Can large groups of public non-experts be trained to recognize infectious diseases with the accuracy of a trained pathologist? Findings recently published in PLoS ONE suggest the answer may be "yes."
In the study (.pdf), UC Los Angeles researchers developed an online gaming system in which users distinquish malaria-infected red blood cells from healthy ones by viewing digital images obtained from microscope. Prior to playing the game, users were required to complete a short tutorial describing the rules and explaining how to identify malaria-infected red blood cells using example images. Gamers then completed a training module and were required to achieve greater than 99 percent accuracy in order to continue playing the game. If they failed to meet this standard, gamers were asked to replay the practice game until achieving greater than 99 percent accuracy.
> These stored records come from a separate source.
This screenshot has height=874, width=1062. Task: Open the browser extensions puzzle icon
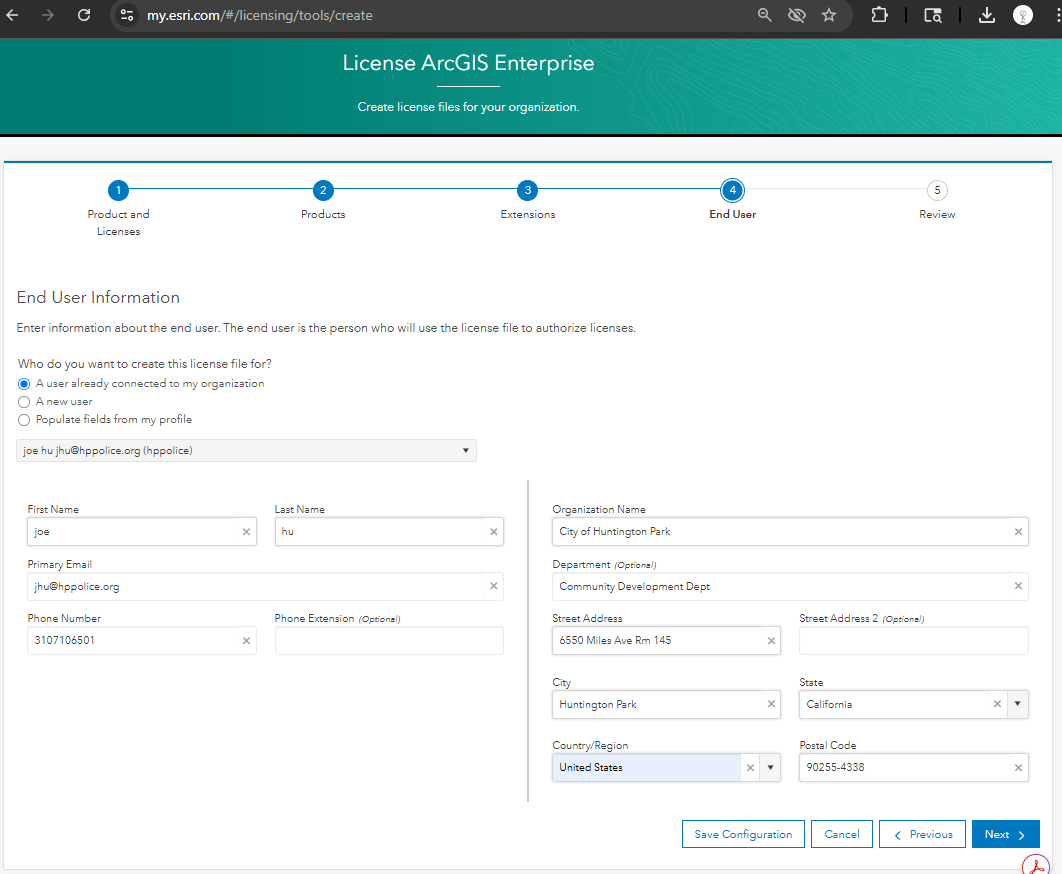[879, 15]
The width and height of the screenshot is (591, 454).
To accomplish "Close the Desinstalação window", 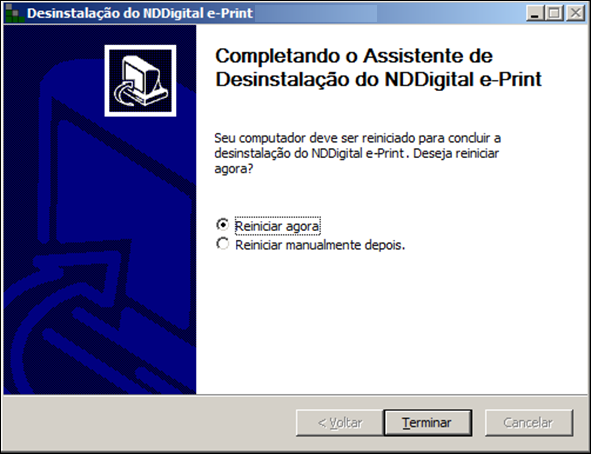I will click(576, 13).
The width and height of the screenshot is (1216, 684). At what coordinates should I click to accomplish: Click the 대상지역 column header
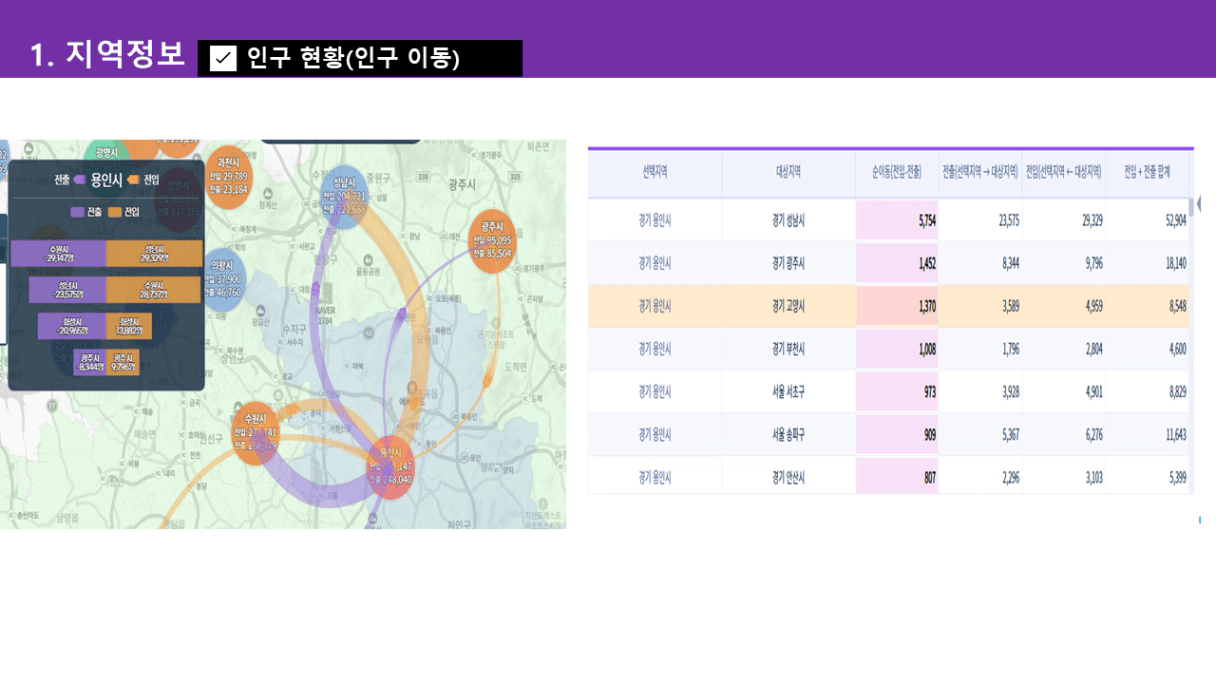pyautogui.click(x=788, y=172)
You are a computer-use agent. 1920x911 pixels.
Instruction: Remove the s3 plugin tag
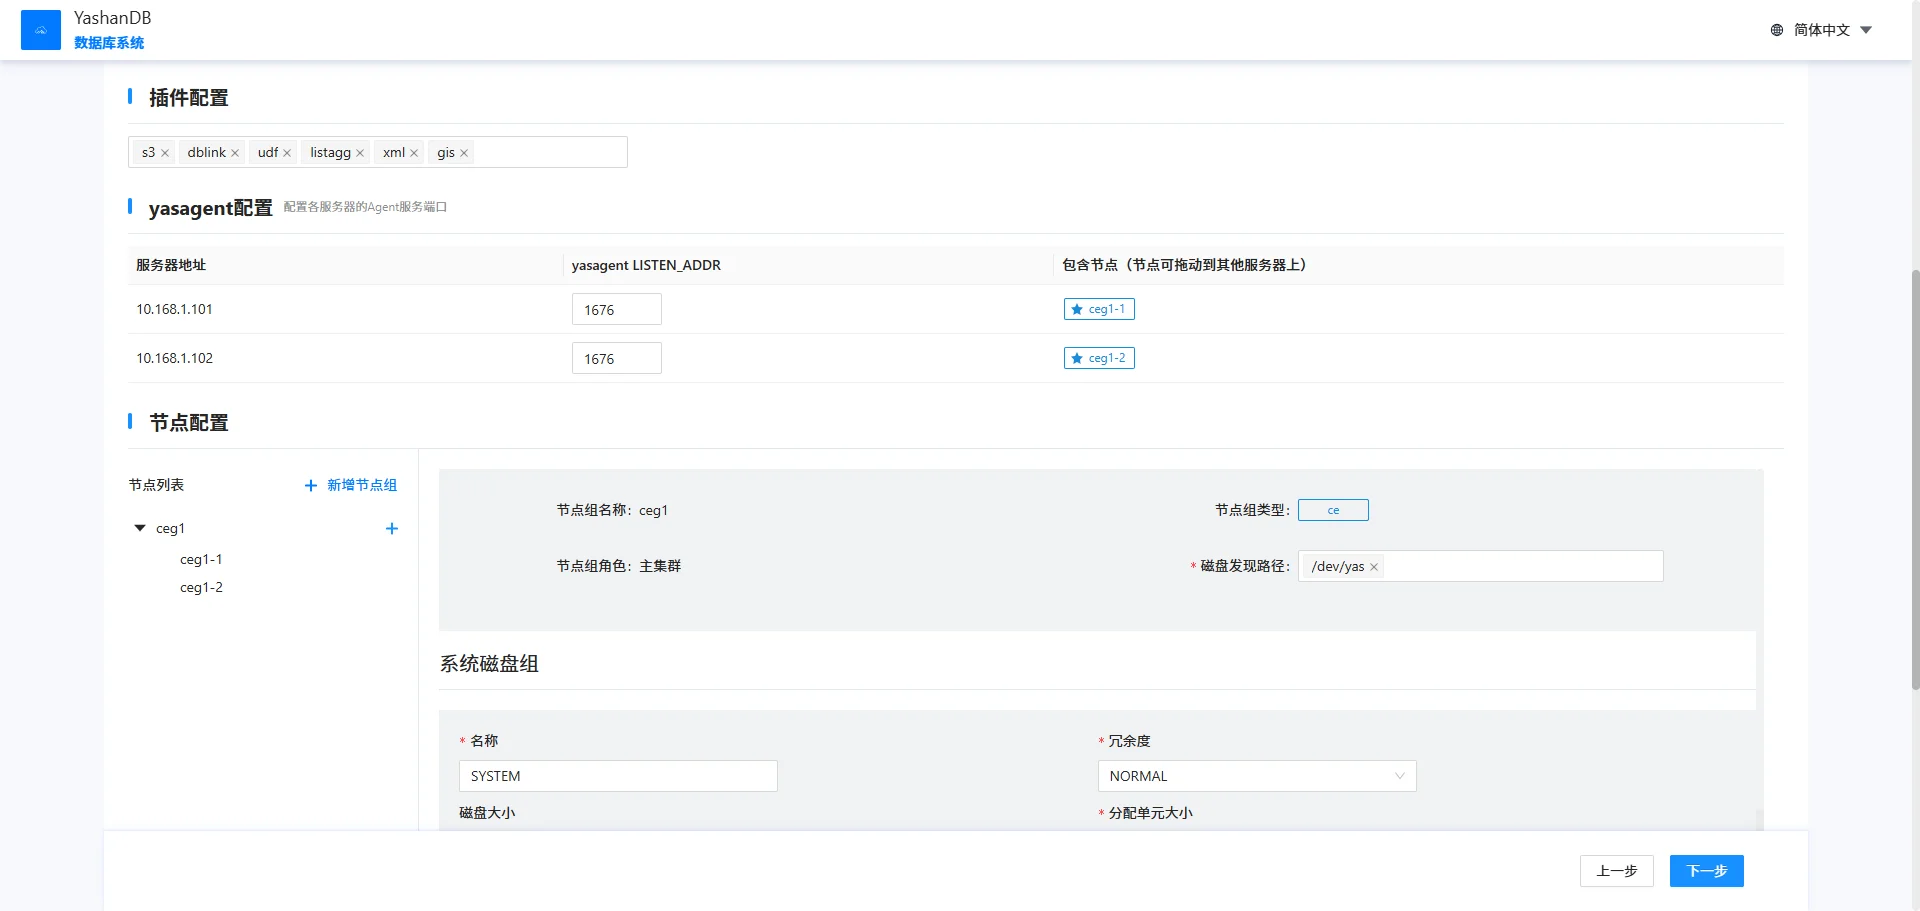tap(165, 153)
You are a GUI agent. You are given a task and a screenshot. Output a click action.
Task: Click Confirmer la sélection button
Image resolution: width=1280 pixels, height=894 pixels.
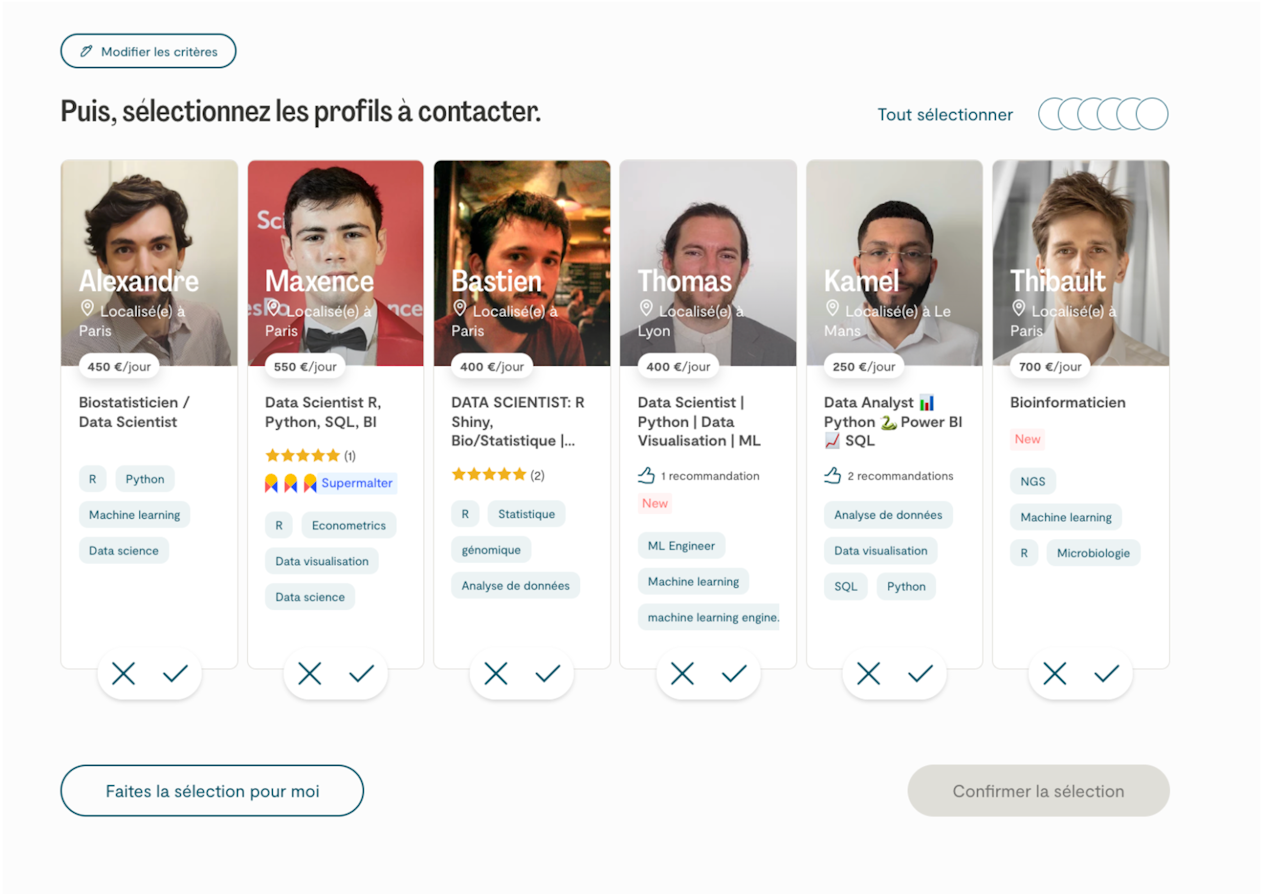(1038, 791)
According to a university release:
The UCLA team found that a small group of non-experts playing the game (mostly undergraduate student volunteers) was collectively able to diagnosis malaria-infected red blood cells with an accuracy that was within 1.25 percent of the diagnostic decisions made by a trained medical professional.
The game, which can be accessed on cell phones and personal computers, can be played by anyone around the world, including children.
Crowdsourcing, the UCLA researchers say, could potentially help overcome limitations in the diagnosis of malaria, which affects some 210 million people annually worldwide and accounts for 20 percent of all childhood deaths in sub-Saharan Africa and almost 40 percent of all hospitalizations throughout that continent.
Typically, malaria diagnosis involves a time-consuming process during which a trained pathologist uses a conventional light microscope to view images of cells and count the number of malaria-causing parasites. Using a crowdsourcing method, such as the UCLA game, to train non-professionals to identify malaria could be an affordable option to speed up diagnosis.